Workspace isolation creates logical boundaries within a single SecureAuth platform instance, enabling multiple brands, business units, or regions to operate with completely separate identity flows, user stores, and configurations while sharing underlying infrastructure efficiently.

💡 Why this matters
You deliver distinct brand experiences while reducing infrastructure costs and operational complexity through shared platform resources with complete logical separation.

Key capabilities​

  • Complete logical separation – Isolated identity flows, user directories, and configurations per workspace
  • Brand-specific experiences – Independent authentication journeys, policies, and user interfaces
  • Flexible directory models – Connect different identity sources per workspace (Active Directory, cloud IdPs, databases)
  • Policy isolation – Workspace-specific MFA, risk rules, and access controls
  • Resource efficiency – Shared infrastructure with isolated tenant boundaries

Outcomes​

Organizations that implement workspace isolation typically achieve:

  • Reduced infrastructure costs by consolidating multiple brand systems onto single platform
  • Faster brand onboarding through rapid workspace provisioning
  • Maintained brand integrity with complete separation between experiences

Design principles​

  • Design clear workspace boundaries that prevent cross-brand data access
  • Implement resource sharing at infrastructure level while maintaining logical isolation
  • Plan for scalable growth as new brands or regions are added
  • Ensure compliance alignment with workspace-specific regulatory requirements

Where to configure​

Use these guides to implement workspace isolation:

Compliance note​

Workspace isolation supports compliance by providing clear data boundaries, separate audit trails, and the ability to apply different regulatory requirements per workspace as needed.

FAQ​

How are workspaces different from separate platform instances?

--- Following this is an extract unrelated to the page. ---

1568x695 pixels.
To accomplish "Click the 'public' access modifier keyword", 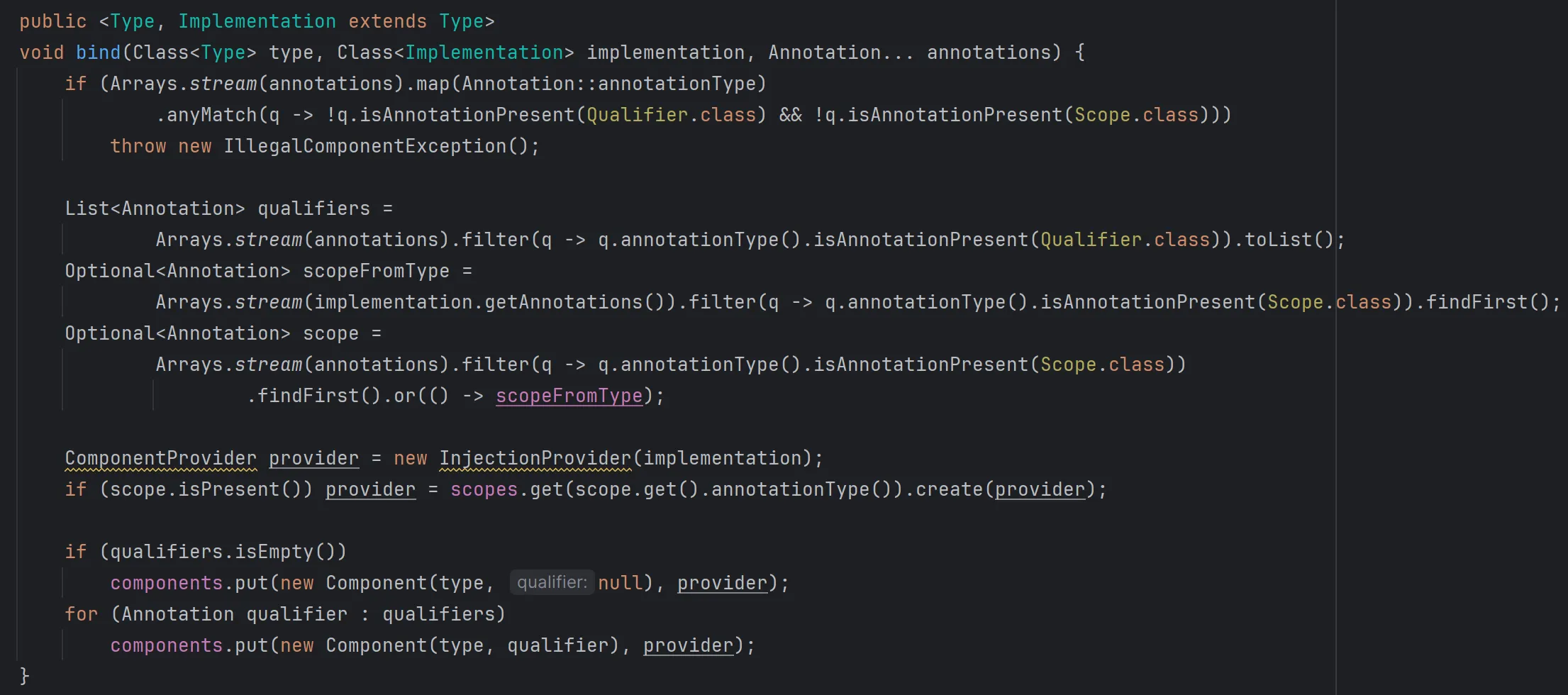I will tap(52, 21).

Workspaces provide complete logical separation while sharing infrastructure resources, reducing costs and operational overhead compared to maintaining separate platform instances.

Can workspaces share user data or configurations?

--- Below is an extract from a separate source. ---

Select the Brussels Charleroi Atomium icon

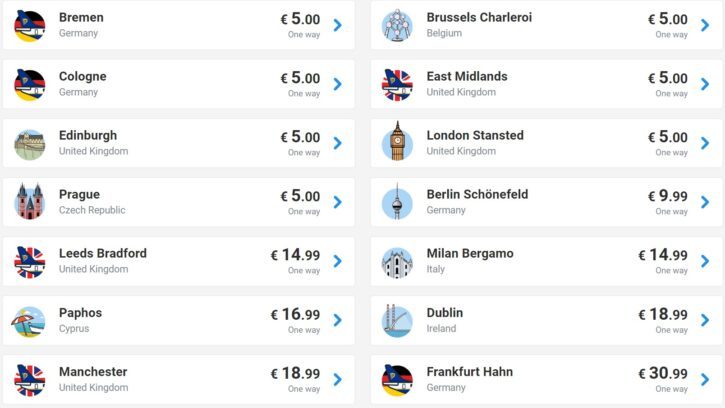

No. Workspaces are completely isolated with separate user directories, policies, and configurations to maintain brand separation and security boundaries.

How many workspaces can be supported?

SecureAuth supports multiple workspaces per platform instance, with the specific number depending on usage patterns and resource requirements.

Can workspaces use different identity providers?

Yes. Each workspace can connect to different identity providers (Active Directory, cloud IdPs, external databases) based on brand or regional requirements.

What happens if one workspace has issues?

Workspace isolation ensures problems in one workspace don't affect others, maintaining availability and security across all brand experiences.